───── PROVIDED RECORDS ─────
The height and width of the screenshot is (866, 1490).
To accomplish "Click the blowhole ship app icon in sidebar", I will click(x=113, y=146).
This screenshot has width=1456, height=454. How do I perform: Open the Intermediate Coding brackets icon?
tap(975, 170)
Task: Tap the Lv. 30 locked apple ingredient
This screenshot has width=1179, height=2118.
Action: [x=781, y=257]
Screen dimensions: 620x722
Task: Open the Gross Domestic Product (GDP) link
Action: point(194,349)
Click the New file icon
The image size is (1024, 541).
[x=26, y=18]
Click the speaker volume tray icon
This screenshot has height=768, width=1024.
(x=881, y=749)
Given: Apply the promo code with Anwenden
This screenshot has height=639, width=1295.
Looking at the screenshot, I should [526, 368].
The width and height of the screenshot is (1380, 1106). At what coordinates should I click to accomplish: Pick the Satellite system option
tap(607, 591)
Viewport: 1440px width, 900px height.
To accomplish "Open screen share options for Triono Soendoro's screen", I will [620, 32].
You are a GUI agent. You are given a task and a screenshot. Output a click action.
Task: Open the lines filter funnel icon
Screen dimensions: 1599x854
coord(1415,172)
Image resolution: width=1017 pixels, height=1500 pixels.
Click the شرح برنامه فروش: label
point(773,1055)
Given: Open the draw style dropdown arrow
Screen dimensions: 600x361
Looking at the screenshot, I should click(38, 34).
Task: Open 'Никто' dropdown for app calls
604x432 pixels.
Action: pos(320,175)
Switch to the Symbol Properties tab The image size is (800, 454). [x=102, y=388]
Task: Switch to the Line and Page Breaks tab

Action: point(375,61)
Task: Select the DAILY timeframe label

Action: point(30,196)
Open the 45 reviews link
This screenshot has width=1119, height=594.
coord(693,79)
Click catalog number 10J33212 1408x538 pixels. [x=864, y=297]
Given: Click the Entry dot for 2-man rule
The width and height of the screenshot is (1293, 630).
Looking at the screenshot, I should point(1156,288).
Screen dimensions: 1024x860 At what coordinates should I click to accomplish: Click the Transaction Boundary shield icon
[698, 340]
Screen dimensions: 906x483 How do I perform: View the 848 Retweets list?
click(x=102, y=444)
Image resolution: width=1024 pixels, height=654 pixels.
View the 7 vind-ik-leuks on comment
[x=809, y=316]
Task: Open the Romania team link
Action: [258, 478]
─────
## WHAT YOU NEED TO DO
Lines in the data that hold "resolution" must be located and copied.

## ANSWER TO THIS TASK
Image resolution: width=1017 pixels, height=1500 pixels.
Image resolution: width=1024 pixels, height=654 pixels.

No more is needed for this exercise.